_TASK INSTRUCTIONS:_
Tally the lines below that contain the word "pencil", then give the tally alone.

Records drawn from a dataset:
╭──

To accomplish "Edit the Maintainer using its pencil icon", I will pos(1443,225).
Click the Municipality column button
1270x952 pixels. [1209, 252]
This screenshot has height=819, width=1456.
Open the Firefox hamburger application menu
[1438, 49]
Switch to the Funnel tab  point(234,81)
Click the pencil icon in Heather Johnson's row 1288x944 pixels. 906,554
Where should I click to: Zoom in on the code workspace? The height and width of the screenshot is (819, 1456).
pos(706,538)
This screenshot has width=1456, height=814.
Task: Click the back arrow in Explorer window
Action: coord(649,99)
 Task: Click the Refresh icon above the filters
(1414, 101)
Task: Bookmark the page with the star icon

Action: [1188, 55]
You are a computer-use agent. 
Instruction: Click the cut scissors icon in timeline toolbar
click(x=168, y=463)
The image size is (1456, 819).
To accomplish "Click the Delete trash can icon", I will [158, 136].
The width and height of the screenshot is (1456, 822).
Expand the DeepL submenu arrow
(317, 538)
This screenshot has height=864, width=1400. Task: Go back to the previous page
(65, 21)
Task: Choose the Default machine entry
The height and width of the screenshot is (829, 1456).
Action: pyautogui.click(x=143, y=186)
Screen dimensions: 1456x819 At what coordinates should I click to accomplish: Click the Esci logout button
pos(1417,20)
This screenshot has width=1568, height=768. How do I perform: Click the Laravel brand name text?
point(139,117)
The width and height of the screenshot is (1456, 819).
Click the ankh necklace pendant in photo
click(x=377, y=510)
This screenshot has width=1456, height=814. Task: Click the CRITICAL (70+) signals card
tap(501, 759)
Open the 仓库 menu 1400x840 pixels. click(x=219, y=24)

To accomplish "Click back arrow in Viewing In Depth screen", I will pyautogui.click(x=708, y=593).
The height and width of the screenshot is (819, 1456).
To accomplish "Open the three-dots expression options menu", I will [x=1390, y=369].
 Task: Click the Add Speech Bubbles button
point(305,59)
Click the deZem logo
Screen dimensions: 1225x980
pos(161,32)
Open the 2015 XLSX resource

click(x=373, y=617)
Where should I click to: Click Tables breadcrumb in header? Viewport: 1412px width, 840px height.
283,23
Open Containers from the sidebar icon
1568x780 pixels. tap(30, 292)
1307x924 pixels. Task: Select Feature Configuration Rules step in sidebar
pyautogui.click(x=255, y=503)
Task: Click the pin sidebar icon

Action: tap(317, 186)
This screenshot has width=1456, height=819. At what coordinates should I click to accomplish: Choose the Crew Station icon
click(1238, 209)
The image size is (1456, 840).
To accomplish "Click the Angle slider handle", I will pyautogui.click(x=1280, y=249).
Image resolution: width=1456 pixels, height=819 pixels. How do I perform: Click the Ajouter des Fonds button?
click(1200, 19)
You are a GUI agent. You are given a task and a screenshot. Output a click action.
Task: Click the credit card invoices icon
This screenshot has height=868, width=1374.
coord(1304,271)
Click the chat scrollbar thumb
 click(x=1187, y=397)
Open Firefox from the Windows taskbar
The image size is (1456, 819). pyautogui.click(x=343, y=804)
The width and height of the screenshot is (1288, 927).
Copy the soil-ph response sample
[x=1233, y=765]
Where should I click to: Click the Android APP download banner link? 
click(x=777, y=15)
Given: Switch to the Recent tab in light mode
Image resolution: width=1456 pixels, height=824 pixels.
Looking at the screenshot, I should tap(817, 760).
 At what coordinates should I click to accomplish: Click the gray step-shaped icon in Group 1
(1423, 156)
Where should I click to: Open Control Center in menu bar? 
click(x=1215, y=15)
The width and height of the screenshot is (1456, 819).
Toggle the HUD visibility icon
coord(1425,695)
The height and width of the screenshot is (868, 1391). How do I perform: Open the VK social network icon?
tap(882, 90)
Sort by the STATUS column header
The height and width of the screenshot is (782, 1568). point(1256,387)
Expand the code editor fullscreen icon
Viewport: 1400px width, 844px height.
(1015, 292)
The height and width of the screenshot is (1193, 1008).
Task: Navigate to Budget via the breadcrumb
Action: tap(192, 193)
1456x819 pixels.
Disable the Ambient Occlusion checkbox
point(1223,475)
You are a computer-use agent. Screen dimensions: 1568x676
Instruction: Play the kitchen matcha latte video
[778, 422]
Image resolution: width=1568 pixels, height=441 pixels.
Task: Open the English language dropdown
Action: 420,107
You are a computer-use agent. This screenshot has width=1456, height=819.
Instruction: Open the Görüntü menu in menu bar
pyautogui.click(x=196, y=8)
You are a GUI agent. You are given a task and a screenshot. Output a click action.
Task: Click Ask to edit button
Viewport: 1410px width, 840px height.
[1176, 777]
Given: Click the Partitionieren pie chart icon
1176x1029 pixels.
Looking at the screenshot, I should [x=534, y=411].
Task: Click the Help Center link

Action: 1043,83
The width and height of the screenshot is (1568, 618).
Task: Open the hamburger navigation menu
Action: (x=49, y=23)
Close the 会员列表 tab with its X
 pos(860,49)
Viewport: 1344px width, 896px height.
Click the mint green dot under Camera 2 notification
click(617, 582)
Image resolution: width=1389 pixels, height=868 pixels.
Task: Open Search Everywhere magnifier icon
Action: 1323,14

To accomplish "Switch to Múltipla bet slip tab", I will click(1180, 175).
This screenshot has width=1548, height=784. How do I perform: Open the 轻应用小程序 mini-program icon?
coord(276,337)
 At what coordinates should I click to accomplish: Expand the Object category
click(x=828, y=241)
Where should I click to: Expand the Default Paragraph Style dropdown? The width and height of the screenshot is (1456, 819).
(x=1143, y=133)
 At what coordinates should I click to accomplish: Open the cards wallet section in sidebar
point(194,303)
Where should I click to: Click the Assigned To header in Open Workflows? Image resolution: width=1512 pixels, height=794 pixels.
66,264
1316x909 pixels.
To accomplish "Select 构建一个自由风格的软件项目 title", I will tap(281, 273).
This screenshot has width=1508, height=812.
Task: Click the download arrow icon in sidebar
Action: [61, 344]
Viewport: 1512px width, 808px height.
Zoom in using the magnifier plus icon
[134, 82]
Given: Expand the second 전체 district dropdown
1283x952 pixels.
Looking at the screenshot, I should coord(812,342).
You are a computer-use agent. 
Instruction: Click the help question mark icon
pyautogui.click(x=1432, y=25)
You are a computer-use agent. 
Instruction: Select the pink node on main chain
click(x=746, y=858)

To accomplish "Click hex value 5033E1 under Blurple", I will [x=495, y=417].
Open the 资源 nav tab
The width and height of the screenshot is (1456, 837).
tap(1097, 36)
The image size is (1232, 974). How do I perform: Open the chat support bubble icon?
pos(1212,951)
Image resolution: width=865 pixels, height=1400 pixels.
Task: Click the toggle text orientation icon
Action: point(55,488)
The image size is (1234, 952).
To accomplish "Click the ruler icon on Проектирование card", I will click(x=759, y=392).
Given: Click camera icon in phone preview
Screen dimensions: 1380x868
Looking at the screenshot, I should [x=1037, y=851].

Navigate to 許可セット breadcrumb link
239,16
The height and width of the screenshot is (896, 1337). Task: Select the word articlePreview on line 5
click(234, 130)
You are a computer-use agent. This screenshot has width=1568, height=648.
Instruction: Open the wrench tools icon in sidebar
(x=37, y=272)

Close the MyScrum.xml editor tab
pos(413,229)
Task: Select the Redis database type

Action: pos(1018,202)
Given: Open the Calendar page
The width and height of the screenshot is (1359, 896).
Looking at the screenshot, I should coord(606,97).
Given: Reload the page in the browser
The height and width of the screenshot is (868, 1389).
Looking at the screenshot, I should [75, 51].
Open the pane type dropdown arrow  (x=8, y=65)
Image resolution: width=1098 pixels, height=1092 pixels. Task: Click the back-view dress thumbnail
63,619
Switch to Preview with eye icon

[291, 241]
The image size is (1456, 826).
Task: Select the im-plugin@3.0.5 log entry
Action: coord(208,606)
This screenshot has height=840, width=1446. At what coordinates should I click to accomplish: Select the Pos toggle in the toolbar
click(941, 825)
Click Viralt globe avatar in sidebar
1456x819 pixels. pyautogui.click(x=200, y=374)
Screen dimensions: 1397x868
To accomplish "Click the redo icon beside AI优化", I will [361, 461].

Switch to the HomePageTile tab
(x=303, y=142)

╰──

_RESPONSE BOX:_
2